Pero hoy es hoy, y el sol que me alumbra no es el de ayer ni el de años atrás, ni yo soy el mismo; con más canas, menos dientes…  aunque quizá con más ganas de vivir. Si algo puedo decir es que, pese a todos los inconvenientes, no cambiaría mi vida por nada. ¿Acaso cada suceso, cada circunstancia, fuera agradable o dolorosa no ha sido como la levadura que ha fermentado en lo que somos hoy?

Mirando atrás en la biblioteca de la memoria creo que podría recordar cada paso, sobre todo los dados en falso. ¿Qué hubiera sido hoy de mí si en lugar de… hubiera hecho esto o aquello? Siempre que me hago esta pregunta viene a mi mente la respuesta que, en estas ocasiones, lanzaba un compañero de universidad, como queriendo zanjar el asunto: “si mi abuelo hubiera tenido ruedas, yo tendría coche”.

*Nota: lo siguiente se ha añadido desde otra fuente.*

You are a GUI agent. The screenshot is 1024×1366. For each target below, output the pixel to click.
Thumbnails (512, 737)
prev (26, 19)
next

Así que recibamos hoy lo que tenemos, con agradecimiento si es un don, con humildad si fuere por méritos, con sencillez si acaso nos colocó en la escala social por encima de otros. Seamos con los que nos rodean tan condescendientes como lo hemos sido con nuestros errores y dejemos que aprendan de los suyos, porque sólo siendo imperfectos podemos intentar mejorar y, al igual que el verano se ve sucedido del otoño y cada estación sirve para renovar algo, simplemente dejemos que la vida nos muestre cada día la belleza, el dolor, la alegría, las luces y las sombras.

 

             Sin embargo, aunque nuestra situación física no sea la que quisiéramos, hagamos caso omiso a quienes dicen que “la juventud es una enfermedad que se cura con los años” y no tomemos remedio jamás para esa enfermedad, luchemos por conservar -al menos hoy- la ilusión que ayer nos permitió recorrer el camino que nos ha llevado a donde estamos.